The gym was once a showplace in the Arkansas Delta. In 1939, LSU’s basketball team came up from Baton Rouge to play Southwestern of Memphis (now Rhodes) there. Fogleman remembers high school shop classes being taught in the building.

“We built furniture in here,” he says. “We’re giving new life to a historic structure.”

I’ve written before about Marion’s small Sultana Disaster Museum. It tells the story of the deadliest maritime disaster in U.S. history. The disaster occurred April 27, 1865, when the steamboat Sultana exploded.

As the Civil War wound down, Southern prison camps began releasing Union prisoners. Thousands of freed prisoners were sent to Camp Fish near Vicksburg, Miss., and later loaded onto boats headed north.

The Sultana was licensed to carry 376 passengers. A combination of greed and corruption led to almost 2,000 soldiers being packed onto the boat. They were treated like cattle but seemed happy to finally be going home. The festive mood changed at 2 a.m. on April 27 when massive boilers exploded. The boat had been headed to Cairo, Ill.

The wooden boat, which once had carried freight and passengers between New Orleans and St. Louis, had taken on 1,000 bushels of coal at 1 a.m. at Hopefield, just across the river from Memphis. An hour after leaving Hopefield, three of the four boilers exploded. Hundreds of men were killed instantly. Many more later drowned.

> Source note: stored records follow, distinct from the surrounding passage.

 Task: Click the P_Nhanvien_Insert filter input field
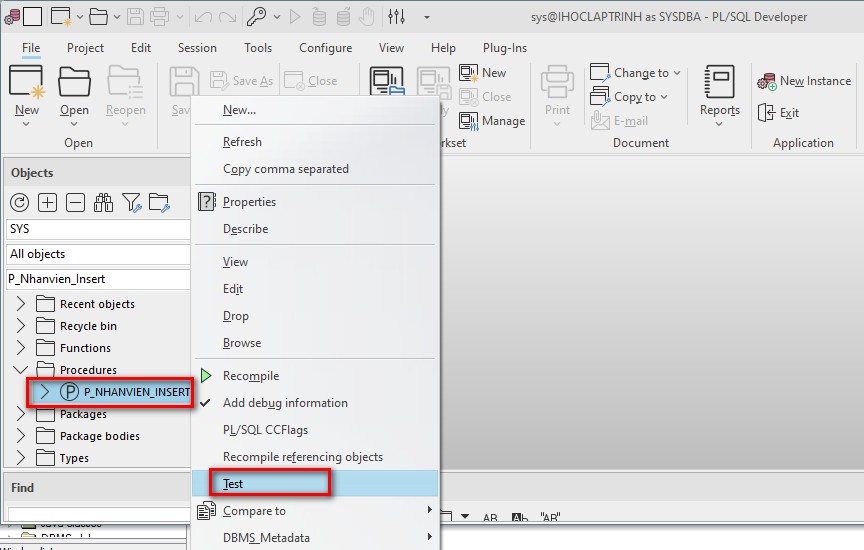point(97,279)
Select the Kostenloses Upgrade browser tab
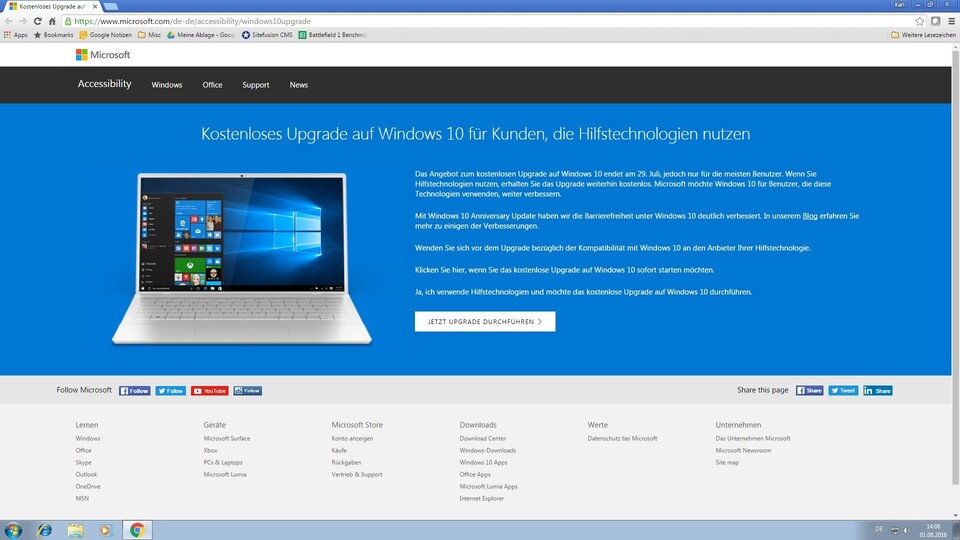 point(50,6)
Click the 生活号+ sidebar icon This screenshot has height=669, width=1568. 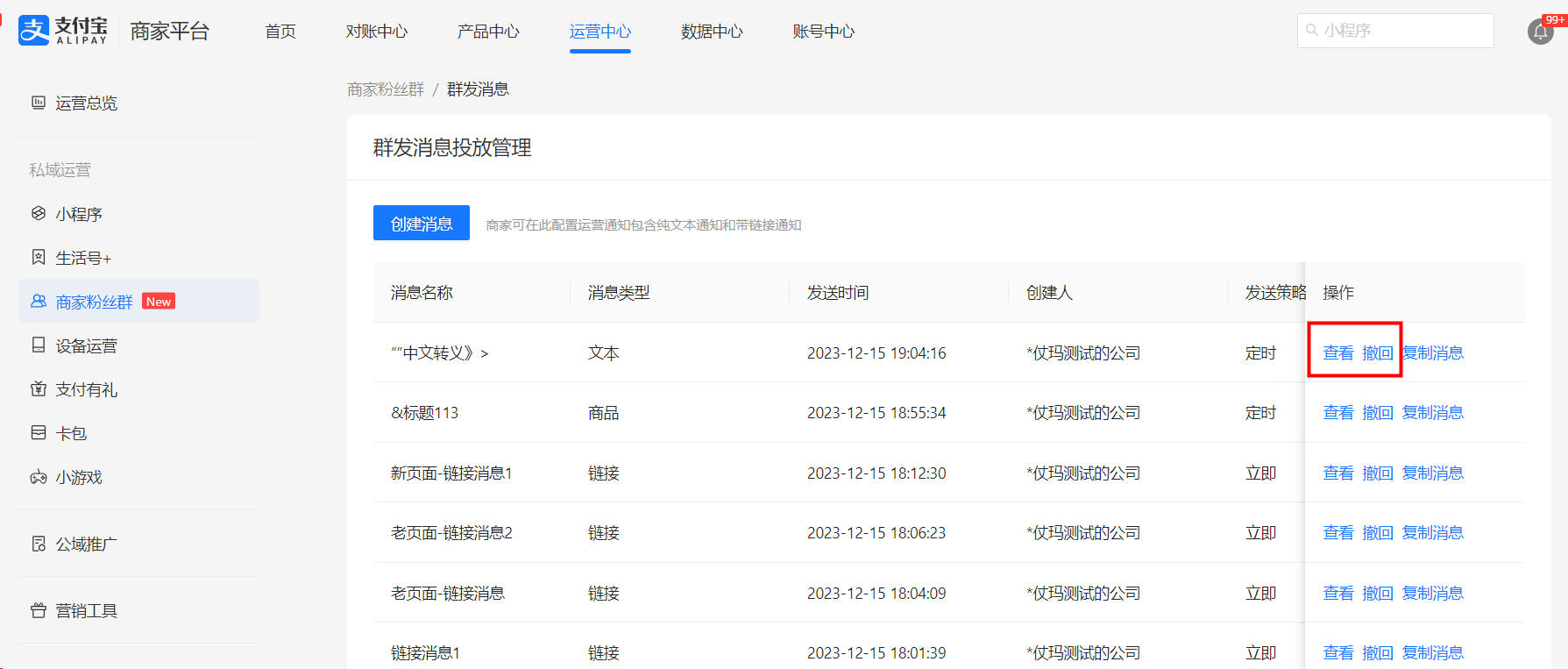[x=39, y=258]
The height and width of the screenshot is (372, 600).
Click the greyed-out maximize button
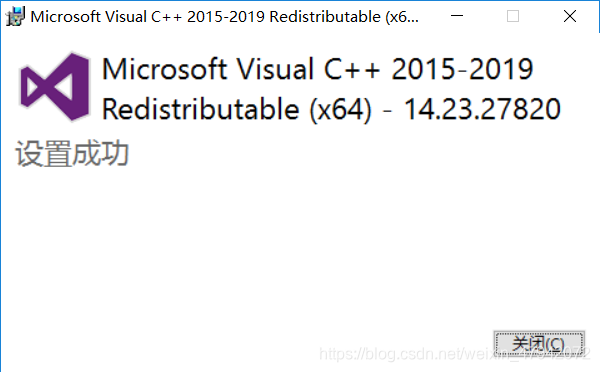pyautogui.click(x=513, y=16)
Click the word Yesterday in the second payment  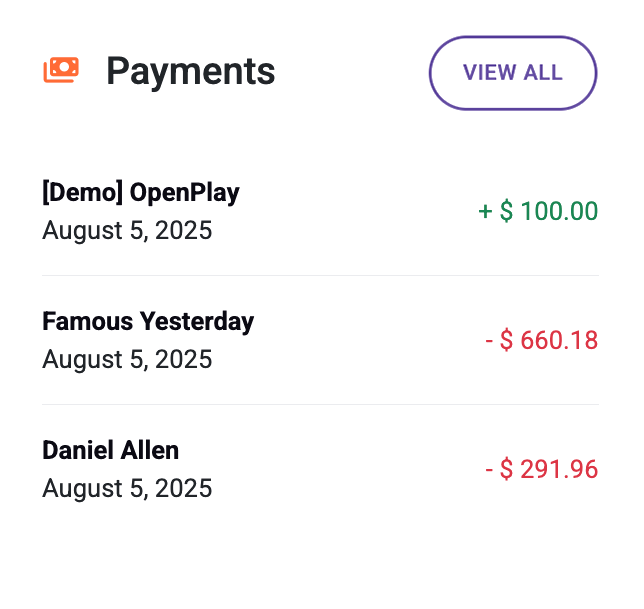click(x=197, y=321)
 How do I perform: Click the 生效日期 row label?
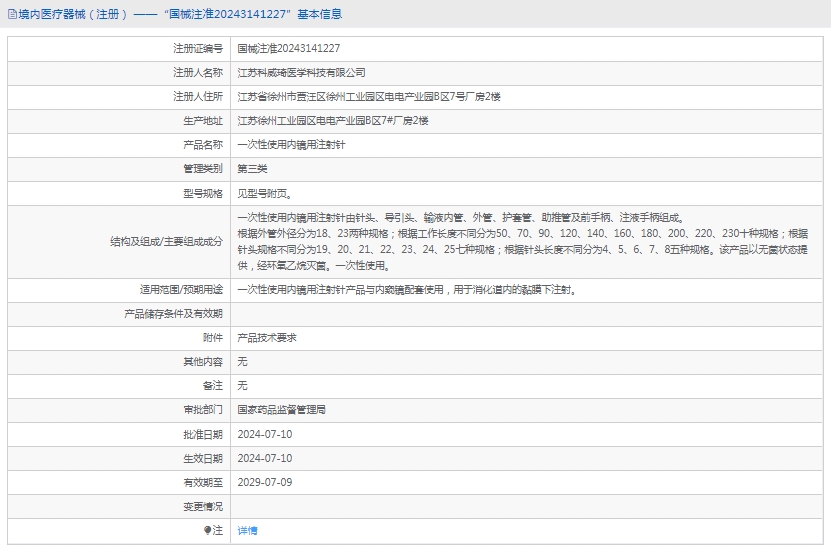coord(204,458)
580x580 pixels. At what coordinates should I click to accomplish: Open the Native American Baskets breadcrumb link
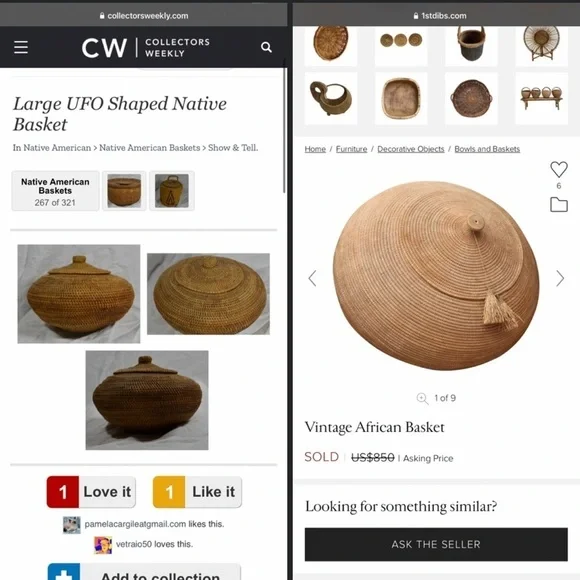click(x=149, y=148)
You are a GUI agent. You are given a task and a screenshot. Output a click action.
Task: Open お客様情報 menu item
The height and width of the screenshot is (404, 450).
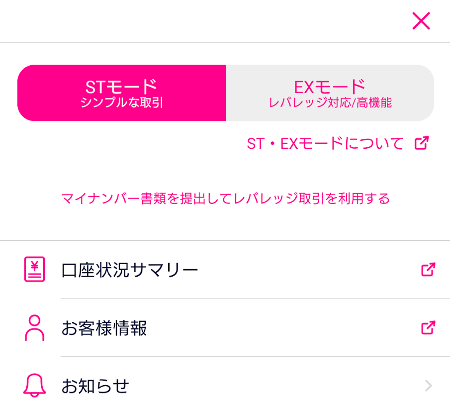click(x=225, y=328)
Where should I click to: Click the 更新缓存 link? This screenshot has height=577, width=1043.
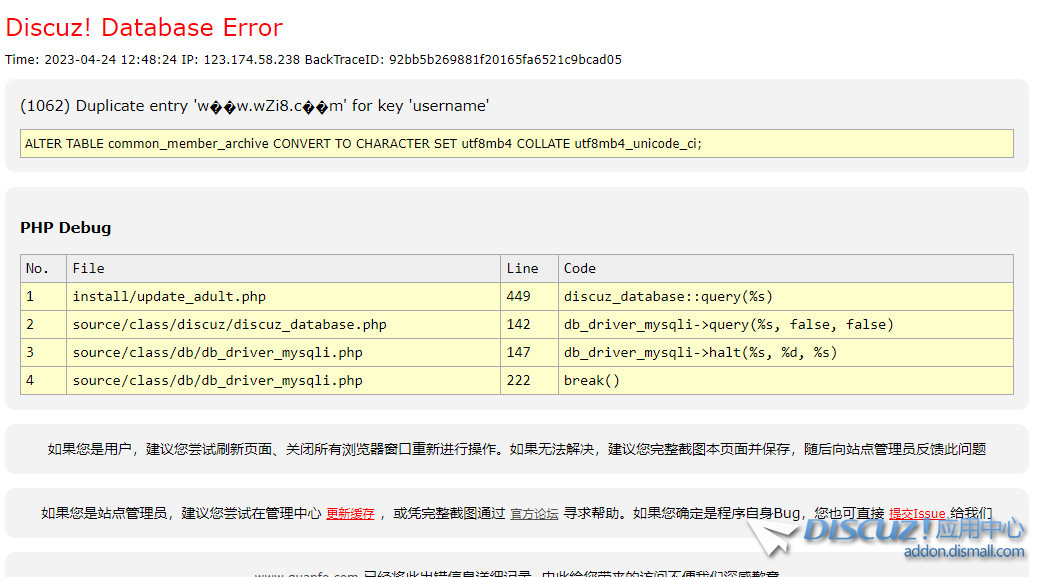coord(350,513)
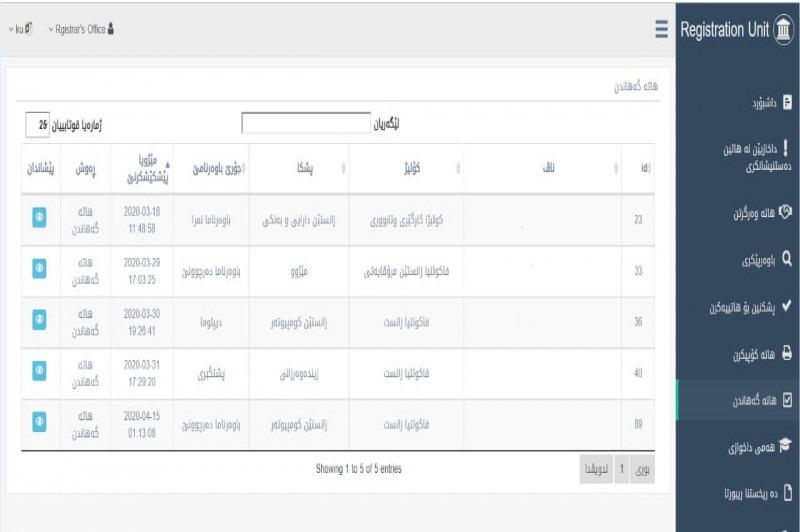This screenshot has height=532, width=800.
Task: Click the blue view button for row 89
Action: click(39, 423)
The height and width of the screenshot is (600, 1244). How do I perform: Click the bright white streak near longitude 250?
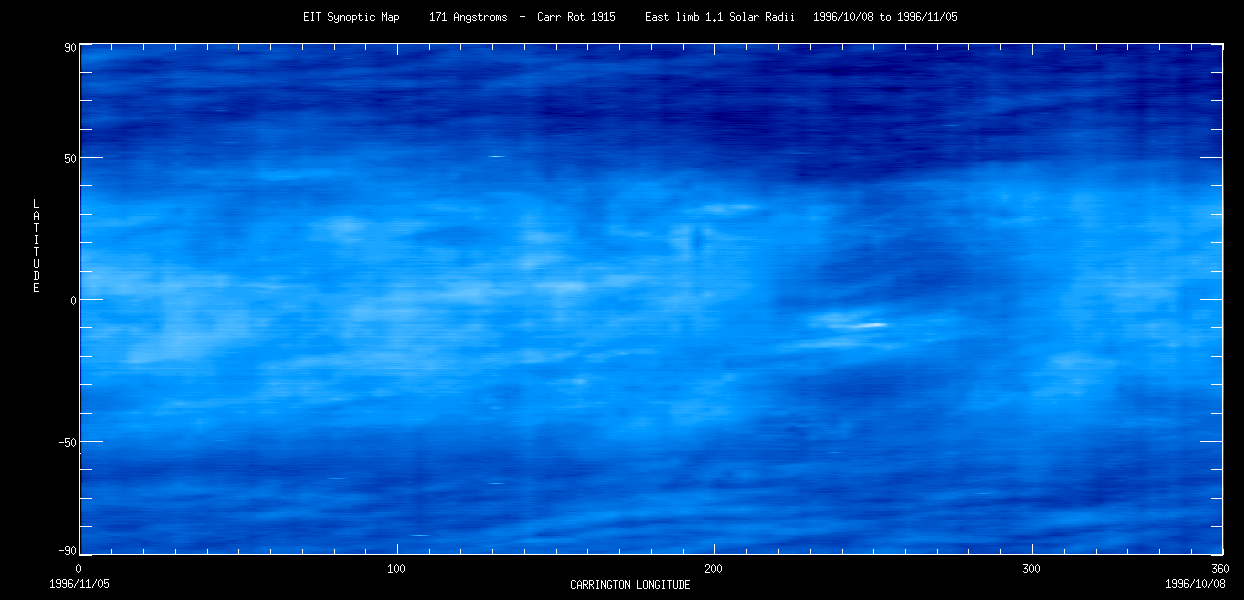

Survivor William Warner wrote:

“I found myself floundering about in the water while the screams and cries of the injured and those who were unable to swim could be heard on all sides.”

Another survivor, James Kimberline, said: “The water around the boat for a distance of 20 to 40 feet was a solid, seething mass of humanity clinging to one another.”

Because there was so much news taking place in April 1865, little was written about the disaster. Confederate Gen. Robert E. Lee had surrendered in Virginia on April 9. Less than a week later, President Abraham Lincoln was assassinated in Washington. On April 26, Lincoln assassin John Wilkes Booth was captured. Those events dominated the headlines.

The New York Times devoted only three lines to a disaster that resulted in the deaths of at least 1,200 people.

In April, Gov. Asa Hutchinson announced that the state will contribute $750,000 to the effort. On a day when more than 100 business and civic leaders turned out, the governor said: “How can you understand the history of the Mississippi River without coming here to learn about the Sultana? This has never gotten the attention it should have received.”

Once the museum opens, it will mark the culmination of a decades-long effort to honor those who died. In 1885, Sultana survivors began meeting with the hope that the disaster wouldn’t be forgotten. The last reunion was in 1933.

In 1987, a Knoxville, Tenn., lawyer named Norman Shaw wanted to determine if there was still interest in the disaster. Dozens of people turned out at Knoxville’s Mount Olive Cemetery, and the Association of Sultana Descendants and Friends was founded.

In 2011, the first public exhibition of Sultana artifacts took place on the Arkansas State University campus at Jonesboro. In 2013, the History Channel presented the first professionally produced Sultana documentary.

The Sultana Historical Preservation Society Inc. was formed in 2013, and the current museum opened two years later near the Crittenden County Courthouse at Marion. In 2016, the Travel Channel’s “Mysteries at the Museum” aired a Sultana segment. The next year, a 90-minute documentary titled “Remember the Sultana” was released.

In 2019, the Arkansas Legislature established April 27 each year as Sultana Remembrance Day. That year also saw an exhibition of Sultana artifacts at the Clinton Presidential Center in Little Rock.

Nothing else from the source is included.